Mustang e A Bola de Ouro
Ricardo Quaresma no FC Porto em 2014 (Paulo Esteves/ASF)

Mustang e A Bola de Ouro

OPINIÃO27.11.202315:23

«Meio anjo, meio diabo», a opinião de Rogério Azevedo

O grande Ricardo Quaresma, em declarações ao meu camarada Paulo Pinto, disse algo que não me parece desadequado da realidade: «Se fizesse no Barcelona o que fiz no FC Porto, podia ter ganho a Bola de Ouro». E podia. O mustang de 2004 a 2008 e o de 2014 a 2015 era tremendo. Driblava, assistia, marcava, encantava. Tecnicamente, tenho de puxar muito bem pela memória para me recordar de outro português assim. Só talvez mesmo o enorme Fernando Chalana entre 1976 e 1984. O pequeno genial, nesses oito anos mágicos, viu A Bola de Ouro ser ganha por craques como Allan Simonsen, Kevin Keegan, Karl-Heinz Rummenigge ou Michel Platini. Quaresma, no período áureo no FC Porto, lidou com Ronaldinho, Kaká e depois com a quase infinita dicotomia Ronaldo-Messi. Não que atribua grande peso às Bolas de Ouro deste e daquele (Cannavaro tem a de 2006), antes para percebermos com que Chalana e Quaresma tiveram de lidar.

Há pouco mais de 20 anos, se se dissesse que Ricardo Quaresma ou Cristiano Ronaldo seria Bola de Ouro, quase todos apostaríamos no mustang. RQ era um encantador de serpentes, o homem que fazia tudo o que queria com a bola nos pés. CR também encantava, mas mais pela exuberância e velocidade. Porém, em 2004, Ronaldo jogava no Manchester United e Quaresma regressava a Portugal pela porta do FC Porto, depois de uma não muito bem sucedida aventura pela Catalunha. O contrário do que, dois anos antes, se acreditava ser o mais previsível: Ronaldo a subir e Quaresma (em teoria) a descer. Não seria exatamente assim. CR continuou a subir até quase tocar na Lua, RQ tornar-se-ia figura preponderante no FC Porto de Co Adriaanse e Jesualdo Ferreira.

Há mais casos assim.

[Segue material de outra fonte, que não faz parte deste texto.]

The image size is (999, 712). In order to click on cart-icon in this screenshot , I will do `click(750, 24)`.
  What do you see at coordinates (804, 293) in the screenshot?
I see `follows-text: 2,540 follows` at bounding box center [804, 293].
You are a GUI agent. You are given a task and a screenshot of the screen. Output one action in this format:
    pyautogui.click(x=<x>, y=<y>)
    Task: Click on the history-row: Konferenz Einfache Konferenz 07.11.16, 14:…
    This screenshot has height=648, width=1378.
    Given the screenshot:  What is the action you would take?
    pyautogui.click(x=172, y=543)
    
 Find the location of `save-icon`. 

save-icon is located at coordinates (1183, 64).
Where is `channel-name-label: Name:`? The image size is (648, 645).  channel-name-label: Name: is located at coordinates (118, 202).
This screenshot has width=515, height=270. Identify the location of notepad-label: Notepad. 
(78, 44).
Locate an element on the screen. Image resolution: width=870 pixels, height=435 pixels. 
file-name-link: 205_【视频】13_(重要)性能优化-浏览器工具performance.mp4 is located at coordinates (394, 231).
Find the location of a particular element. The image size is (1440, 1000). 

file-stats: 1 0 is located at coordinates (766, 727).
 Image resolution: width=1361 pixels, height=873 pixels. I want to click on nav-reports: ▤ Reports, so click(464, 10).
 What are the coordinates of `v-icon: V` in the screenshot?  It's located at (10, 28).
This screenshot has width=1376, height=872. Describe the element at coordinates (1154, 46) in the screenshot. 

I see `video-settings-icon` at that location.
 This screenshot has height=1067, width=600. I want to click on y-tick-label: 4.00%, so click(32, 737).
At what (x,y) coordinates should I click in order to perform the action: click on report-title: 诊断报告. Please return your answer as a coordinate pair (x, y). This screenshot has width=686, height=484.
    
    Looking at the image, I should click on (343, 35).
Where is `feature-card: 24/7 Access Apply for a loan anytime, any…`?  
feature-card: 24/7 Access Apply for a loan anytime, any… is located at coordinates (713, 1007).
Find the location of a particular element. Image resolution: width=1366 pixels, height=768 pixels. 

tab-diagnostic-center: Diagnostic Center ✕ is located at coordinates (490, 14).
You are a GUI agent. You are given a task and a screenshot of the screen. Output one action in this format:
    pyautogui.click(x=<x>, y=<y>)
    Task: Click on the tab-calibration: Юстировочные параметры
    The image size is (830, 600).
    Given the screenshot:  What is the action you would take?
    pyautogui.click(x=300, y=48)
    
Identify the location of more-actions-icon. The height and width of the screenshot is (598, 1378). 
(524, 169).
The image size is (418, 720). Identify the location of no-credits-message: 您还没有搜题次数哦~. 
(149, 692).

Há um ano, João Neves andava encoberto pela sombra de dois ou três jovens e agora, quando começa a aproximar-se dos 20 anos, deu salto superlativo de qualidade e tornou-se imprescindível no Benfica de Roger Schmidt. Ao contrário, por exemplo, de Florentino Luís, sempre tão exaltado por uma camada de fiéis, mas que demora demasiado tempo a dar o salto para o nível onde João Neves já está. O mesmo se passa com Henrique Araújo e Gonçalo Ramos. Ou Eduardo Quaresma e Gonçalo Inácio. Ou Ferro e Rúben Dias. Ou Romário Baró e Vitinha.

Algo se passa quando se aproximam/ultrapasssam os 20 anos e que faz com que uns jogadores dêem o salto para patamares antes pouco imagináveis e outros continuem quase sempre ao mesmo nível ou até desçam um ou dois degraus. Parece-me que será qualquer coisa mental. João Neves, a este nível, parece um colosso. Tal como Ronaldo quando comparado com Quaresma. O mustang, meus caros, caso tenham menos de 20 anos e possuam fracas memórias de ver o seu virtuosismo, era quase inigualável e podia, sim senhor, ter chegado à Bola de Ouro. Não chegou, como se sabe, mas deixou momentos ao nível dos melhores dos melhores do mundo.